# Profiling

We use [`gperftools`](https://github.com/gperftools/gperftools) (Google
Performance Tools) for profiling. Note, we also considered using
[`llvm-xray`](https://llvm.org/docs/XRay.html) but found it lacking in
comparison. This will not tell you how long (wall clock time) each function
took, but it will help you determine which functions are the most expensive.

## Prequisities

On Linux (Debian), you need to install:
```
sudo apt install gperftools graphviz
```

On macOS, you need to install (via [homebrew](https://brew.sh)):
```
brew install gperftools ghostscript graphviz
```

## How to run

### Generating profiling graphs

There is a Makefile rule that should just auto-magically work:
```
make profile
```

For each profiled function, this will produce two files (a PROF and PDF
file). The PROF file is the raw profiling data and the PDF is the
human-friendly graph that generated from that profiling data.

#### Errors on macOS

Note, on macOS there may a lot of "errors" like:
```
otool-classic: can't open file: /usr/lib/libc++.1.dylib
```

In my experience, you can ignore these. It's somewhat a known issue and may be
resolved later. The PDFs should still generate successfully. I think it's the
reason some function names are a hexadecimal address though.

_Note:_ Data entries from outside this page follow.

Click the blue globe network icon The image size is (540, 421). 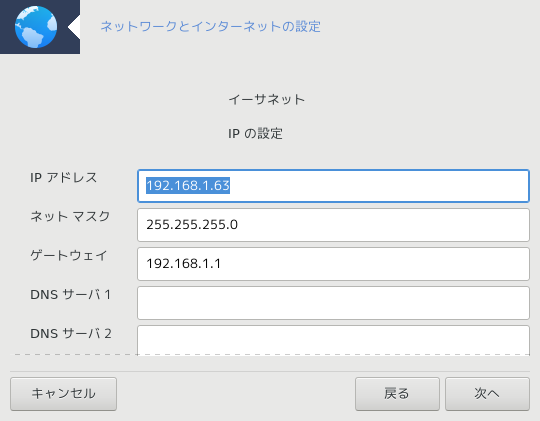click(36, 27)
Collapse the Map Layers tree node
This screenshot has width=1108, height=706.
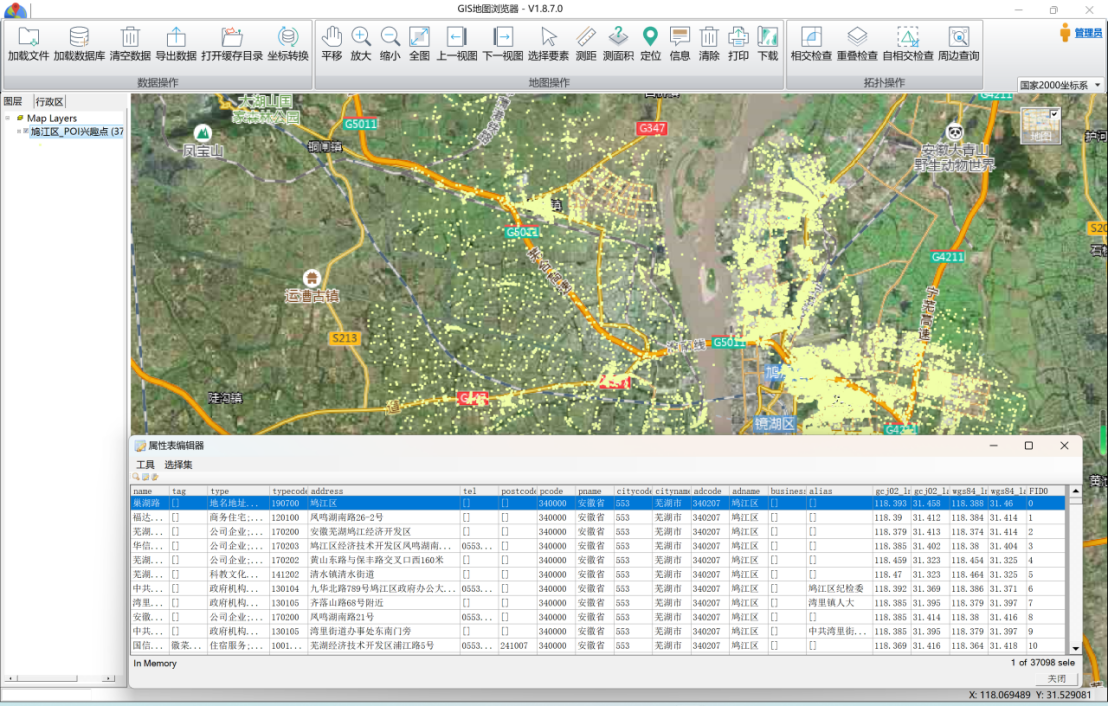point(8,118)
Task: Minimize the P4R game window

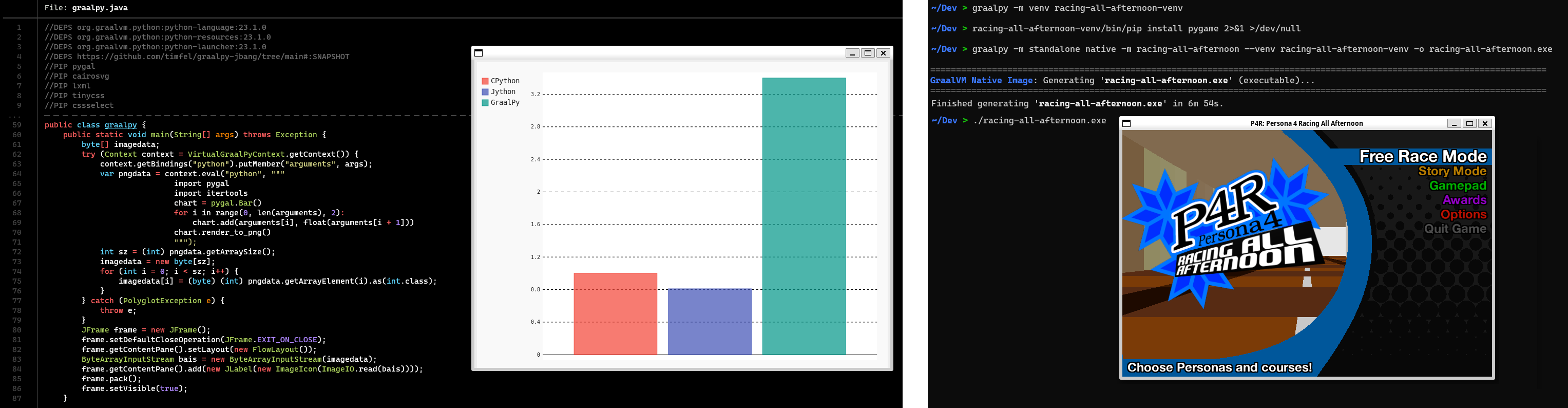Action: [1454, 124]
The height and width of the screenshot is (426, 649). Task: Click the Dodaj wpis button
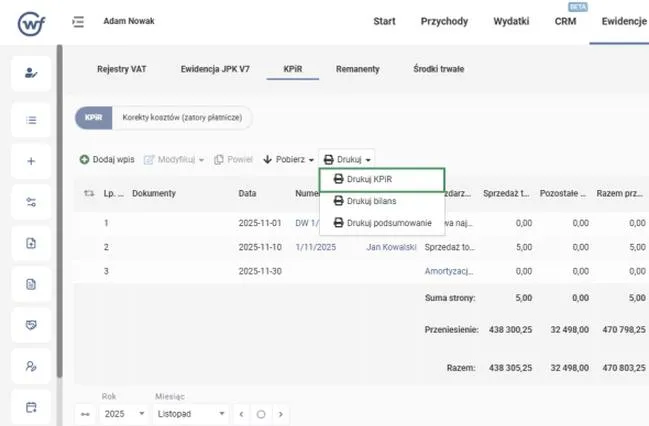107,159
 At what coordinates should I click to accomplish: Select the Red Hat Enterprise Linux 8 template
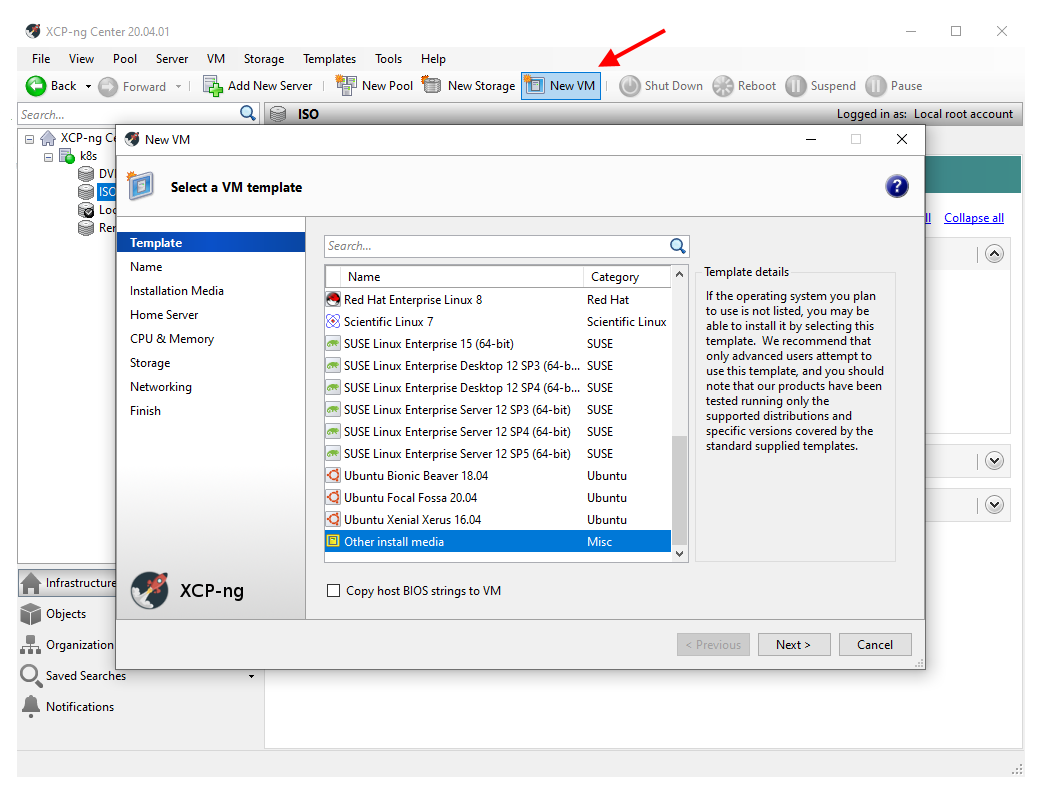[413, 300]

### Viewing profiling graphs

On Linux, you can open an individual PDF file like:
```
xdg-open blob_to_kzg_commitment.pdf
```

On macOS, you can open an individual PDF file like:
```
open blob_to_kzg_commitment.pdf
```

Or, you can open all the PDF files like:
```
open *.pdf
```

### Interpreting the profiling graphs

These might not make much sense without guidance. From a high-level, this works
by polling the instruction pointer (what's being executed) at a specific rate
(like once every 5 nanoseconds) and tracking this information. From this, you
can infer the relative time each function uses by counting the number of samples
that are in each function. 

Given a box containing:
```
my_func 189 (0.6%) of 28758 (96.8%)
```

* Each box is a unique function.
* Bigger boxes are more expensive.
* Lines between boxes are function calls.
* 189 is the number of profiling samples in this function.
* 0.6% is the percentage of profiling samples in the functions.
* 28758 is the number of profiling samples in this function and its callees.
* 96.8% is the percentage of profiling samples in this function and its callees.